This is an extension of Spark ML library (version 2.2.0) providing:
- Integrated service with a configurable classification and regression execution, cross-validation, and pre-processing.
- Several handy transformers and evaluators.
- Extension of classification and regression for the temporal domain mainly by two kernels (can be combined): a sliding window (delay line) and a reservoir computing network with various topologies and activiation functions.
- Convenient customizable pipeline execution.
- Summary evaluation metrics
All you need is Scala 2.11. To pull the library you need to add the following dependency to build.sbt
"org.in-cal" %% "incal-spark_ml" % "0.1.0"
or to pom.xml (if you use maven)
<dependency> <groupId>org.in-cal</groupId> <artifactId>incal-spark_ml_2.11</artifactId> <version>0.1.0</version> </dependency>
Once you have the incal-spark_ml lib on your classpath you are ready to go. To conveniently launch Spark-ML based (command line) apps the SparkMLApp class with automatically created/injected resources: SparkSession and SparkMLService, can be used.
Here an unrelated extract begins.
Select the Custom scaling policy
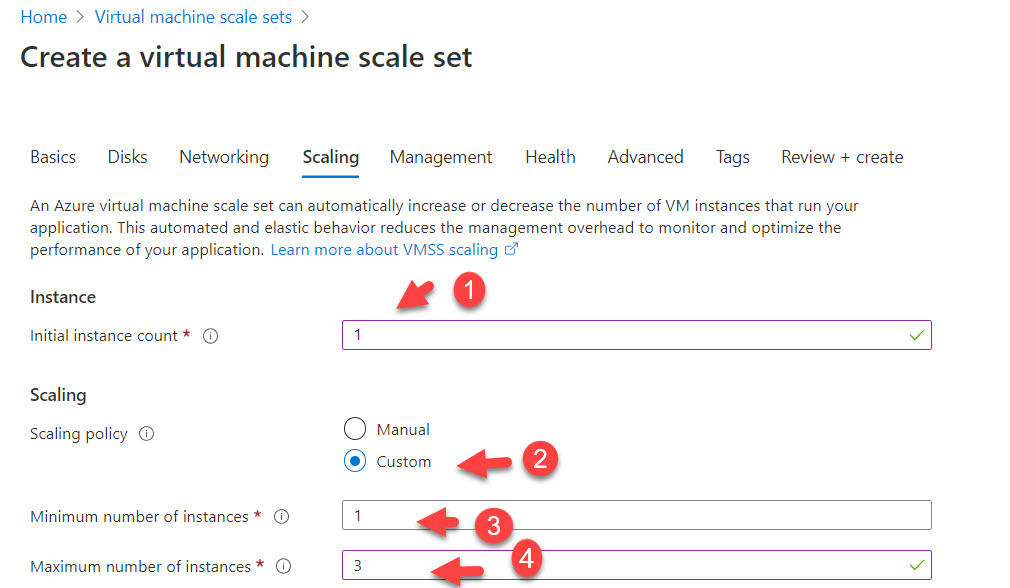1010x588 pixels. [x=355, y=462]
You can explore and run the following examples demonstrating the basic functionality (all data is public):
- Simple classification - for Iris data set
- Classification with a custom Spark confing - for Iris data set
- Classification with cross-validation - for Iris data set
- Simple regression - for Abalone data set
as well as example classifications and regressions for temporal problems:
- Temporal classification with sliding window (delay line) - for EEG eye movement time series
- Temporal classification with a reservoir kernel - for EEG eye movement time series
- Temporal regression with a sliding window (delay line) - for S&P time series
- Temporal regression with a reservoir kernel - for S&P time series
Note that time-series classifications (and predictions) using convolutional neural networks and LSTMs are served by InCal DL4J library.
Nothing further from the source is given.